Stored records:
════════════════════

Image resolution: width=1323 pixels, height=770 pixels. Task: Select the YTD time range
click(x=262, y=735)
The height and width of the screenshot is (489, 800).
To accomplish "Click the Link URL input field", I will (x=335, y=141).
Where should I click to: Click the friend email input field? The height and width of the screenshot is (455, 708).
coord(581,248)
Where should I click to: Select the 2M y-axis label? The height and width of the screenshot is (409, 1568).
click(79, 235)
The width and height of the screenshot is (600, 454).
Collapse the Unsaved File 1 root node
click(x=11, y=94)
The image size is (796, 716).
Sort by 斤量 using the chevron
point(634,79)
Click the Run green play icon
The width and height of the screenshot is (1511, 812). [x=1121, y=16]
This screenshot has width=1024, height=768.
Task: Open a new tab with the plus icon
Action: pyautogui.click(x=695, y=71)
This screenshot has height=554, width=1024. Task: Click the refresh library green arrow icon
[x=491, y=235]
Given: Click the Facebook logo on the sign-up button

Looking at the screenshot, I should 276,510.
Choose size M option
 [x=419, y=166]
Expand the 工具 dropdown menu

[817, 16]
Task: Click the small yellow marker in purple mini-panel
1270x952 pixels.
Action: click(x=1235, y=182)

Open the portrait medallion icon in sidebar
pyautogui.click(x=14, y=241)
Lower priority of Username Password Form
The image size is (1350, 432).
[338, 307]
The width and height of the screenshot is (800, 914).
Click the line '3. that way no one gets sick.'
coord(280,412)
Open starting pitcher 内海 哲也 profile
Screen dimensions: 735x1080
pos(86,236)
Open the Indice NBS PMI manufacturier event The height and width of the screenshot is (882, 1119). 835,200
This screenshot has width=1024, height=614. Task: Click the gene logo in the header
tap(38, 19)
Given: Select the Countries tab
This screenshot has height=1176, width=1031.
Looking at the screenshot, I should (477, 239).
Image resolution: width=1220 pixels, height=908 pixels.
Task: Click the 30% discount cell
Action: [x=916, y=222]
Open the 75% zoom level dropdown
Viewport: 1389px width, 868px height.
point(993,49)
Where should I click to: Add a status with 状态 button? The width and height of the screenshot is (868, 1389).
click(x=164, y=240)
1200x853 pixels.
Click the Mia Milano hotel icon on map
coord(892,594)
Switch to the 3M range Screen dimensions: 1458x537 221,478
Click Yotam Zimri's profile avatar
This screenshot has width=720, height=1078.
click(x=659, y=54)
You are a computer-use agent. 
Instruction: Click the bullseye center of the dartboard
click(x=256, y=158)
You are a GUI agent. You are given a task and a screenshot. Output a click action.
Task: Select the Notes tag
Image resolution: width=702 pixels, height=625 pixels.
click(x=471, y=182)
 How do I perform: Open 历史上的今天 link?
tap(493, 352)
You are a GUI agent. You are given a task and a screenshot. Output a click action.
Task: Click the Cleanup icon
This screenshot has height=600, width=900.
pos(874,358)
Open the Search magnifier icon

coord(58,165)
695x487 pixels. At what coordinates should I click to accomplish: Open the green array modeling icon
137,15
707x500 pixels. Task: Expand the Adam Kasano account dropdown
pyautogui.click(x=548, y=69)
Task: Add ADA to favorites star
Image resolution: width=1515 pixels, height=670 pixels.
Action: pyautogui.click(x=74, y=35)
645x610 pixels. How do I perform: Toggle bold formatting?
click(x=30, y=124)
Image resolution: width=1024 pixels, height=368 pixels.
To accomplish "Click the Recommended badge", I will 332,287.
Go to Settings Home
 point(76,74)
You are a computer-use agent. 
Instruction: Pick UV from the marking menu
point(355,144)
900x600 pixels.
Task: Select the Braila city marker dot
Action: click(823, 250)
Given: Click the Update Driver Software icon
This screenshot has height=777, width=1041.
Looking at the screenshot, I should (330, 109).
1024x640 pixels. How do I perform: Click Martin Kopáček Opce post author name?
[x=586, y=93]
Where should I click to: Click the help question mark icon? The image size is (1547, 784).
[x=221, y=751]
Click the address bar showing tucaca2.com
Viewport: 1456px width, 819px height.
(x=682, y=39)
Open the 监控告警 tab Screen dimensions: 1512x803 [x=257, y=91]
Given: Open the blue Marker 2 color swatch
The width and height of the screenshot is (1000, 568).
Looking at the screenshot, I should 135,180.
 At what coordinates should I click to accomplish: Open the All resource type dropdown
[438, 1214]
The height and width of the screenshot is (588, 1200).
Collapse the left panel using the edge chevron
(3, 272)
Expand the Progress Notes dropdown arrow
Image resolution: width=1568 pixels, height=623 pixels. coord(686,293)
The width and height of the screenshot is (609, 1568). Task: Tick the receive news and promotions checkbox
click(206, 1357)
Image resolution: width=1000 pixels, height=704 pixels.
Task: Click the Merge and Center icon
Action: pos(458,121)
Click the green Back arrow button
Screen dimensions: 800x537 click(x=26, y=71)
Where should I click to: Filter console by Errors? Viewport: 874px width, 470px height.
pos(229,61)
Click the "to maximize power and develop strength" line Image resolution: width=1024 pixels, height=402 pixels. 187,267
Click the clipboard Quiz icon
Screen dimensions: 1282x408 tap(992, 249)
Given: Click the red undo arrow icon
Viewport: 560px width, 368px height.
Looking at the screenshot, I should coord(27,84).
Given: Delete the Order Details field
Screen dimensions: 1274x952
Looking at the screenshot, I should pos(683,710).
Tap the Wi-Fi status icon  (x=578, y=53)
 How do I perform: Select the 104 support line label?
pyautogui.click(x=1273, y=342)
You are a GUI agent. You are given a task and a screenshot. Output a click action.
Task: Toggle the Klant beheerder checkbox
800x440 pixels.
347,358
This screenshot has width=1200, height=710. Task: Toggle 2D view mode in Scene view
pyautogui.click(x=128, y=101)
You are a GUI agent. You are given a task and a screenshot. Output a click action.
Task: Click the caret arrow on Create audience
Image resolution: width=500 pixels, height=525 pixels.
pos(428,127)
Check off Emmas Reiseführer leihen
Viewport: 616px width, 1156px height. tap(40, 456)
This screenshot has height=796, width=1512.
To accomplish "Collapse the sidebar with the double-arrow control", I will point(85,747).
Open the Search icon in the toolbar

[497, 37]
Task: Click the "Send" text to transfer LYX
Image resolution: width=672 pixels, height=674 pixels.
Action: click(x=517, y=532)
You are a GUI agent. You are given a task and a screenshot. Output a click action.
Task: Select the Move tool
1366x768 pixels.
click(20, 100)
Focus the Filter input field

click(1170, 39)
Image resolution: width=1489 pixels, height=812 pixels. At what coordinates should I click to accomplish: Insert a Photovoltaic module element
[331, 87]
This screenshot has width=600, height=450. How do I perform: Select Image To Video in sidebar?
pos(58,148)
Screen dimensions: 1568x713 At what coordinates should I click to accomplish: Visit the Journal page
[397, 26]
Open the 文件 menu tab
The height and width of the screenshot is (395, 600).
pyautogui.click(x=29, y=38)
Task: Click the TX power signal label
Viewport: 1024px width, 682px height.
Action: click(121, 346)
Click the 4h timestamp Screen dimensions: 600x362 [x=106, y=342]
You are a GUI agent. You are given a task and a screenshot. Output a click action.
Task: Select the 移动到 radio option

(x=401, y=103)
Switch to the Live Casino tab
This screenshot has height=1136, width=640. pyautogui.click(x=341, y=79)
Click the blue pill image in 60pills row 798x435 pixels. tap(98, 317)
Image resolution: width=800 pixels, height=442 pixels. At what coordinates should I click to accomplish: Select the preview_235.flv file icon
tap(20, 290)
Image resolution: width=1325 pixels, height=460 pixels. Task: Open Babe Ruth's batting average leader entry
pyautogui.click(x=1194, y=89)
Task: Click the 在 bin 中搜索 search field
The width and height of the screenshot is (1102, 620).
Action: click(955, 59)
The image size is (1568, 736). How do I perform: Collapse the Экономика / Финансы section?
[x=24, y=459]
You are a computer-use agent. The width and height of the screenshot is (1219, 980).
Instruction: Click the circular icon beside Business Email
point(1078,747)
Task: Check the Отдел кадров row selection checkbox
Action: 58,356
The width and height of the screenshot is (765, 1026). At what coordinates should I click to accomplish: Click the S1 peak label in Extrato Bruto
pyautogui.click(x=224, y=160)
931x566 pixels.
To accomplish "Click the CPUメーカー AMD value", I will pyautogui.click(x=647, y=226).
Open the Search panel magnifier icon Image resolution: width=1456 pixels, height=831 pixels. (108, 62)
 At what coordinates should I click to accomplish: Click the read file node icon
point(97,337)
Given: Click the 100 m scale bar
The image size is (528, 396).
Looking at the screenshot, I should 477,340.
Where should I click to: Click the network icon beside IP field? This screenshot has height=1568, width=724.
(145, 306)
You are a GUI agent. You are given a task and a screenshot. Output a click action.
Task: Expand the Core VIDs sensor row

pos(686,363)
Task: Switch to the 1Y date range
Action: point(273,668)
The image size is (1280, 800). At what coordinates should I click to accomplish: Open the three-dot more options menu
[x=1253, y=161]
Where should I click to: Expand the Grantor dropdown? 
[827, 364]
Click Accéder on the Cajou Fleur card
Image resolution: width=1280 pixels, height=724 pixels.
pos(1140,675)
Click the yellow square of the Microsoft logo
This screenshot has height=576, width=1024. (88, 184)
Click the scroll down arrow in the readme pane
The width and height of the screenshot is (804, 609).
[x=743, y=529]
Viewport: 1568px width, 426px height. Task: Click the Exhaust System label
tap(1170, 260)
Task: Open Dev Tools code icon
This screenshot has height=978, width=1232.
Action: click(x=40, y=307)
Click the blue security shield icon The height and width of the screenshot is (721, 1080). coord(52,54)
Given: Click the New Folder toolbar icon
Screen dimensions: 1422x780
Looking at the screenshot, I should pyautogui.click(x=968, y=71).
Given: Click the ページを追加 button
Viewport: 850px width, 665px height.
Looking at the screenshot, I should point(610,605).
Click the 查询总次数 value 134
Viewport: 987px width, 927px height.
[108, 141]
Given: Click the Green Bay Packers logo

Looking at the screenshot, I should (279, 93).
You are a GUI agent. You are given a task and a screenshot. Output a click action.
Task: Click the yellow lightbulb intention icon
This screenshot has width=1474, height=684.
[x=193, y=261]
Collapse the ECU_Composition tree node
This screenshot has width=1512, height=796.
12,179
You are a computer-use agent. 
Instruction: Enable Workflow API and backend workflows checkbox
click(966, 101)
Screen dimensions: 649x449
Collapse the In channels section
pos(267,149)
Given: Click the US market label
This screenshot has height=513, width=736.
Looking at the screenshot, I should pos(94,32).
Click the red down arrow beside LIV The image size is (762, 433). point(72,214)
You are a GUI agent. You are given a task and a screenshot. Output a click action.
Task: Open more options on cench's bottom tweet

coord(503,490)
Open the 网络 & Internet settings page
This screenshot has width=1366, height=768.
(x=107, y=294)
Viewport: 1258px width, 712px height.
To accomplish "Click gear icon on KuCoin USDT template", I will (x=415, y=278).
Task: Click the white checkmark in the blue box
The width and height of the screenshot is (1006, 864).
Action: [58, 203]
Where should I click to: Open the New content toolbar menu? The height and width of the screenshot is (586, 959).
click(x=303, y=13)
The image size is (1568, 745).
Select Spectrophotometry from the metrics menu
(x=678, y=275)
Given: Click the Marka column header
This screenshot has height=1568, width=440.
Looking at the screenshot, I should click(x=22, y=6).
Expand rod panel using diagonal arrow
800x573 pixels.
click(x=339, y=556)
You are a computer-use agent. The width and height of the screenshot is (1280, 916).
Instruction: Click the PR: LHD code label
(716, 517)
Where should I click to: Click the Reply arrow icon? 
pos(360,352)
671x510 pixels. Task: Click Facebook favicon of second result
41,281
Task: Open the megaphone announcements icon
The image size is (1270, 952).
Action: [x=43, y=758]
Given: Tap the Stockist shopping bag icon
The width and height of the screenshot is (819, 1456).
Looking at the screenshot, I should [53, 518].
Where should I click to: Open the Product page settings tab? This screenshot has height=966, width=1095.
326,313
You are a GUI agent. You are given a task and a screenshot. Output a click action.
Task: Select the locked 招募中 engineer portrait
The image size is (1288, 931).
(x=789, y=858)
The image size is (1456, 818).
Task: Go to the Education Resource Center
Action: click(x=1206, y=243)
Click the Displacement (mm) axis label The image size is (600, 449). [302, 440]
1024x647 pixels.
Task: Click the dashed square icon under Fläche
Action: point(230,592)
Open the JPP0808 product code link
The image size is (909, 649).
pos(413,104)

════════════════════

Search the entries for the string "power". Copy every line that has it.

Click the "to maximize power and develop strength" line Image resolution: width=1024 pixels, height=402 pixels. 187,267
Task: Click the TX power signal label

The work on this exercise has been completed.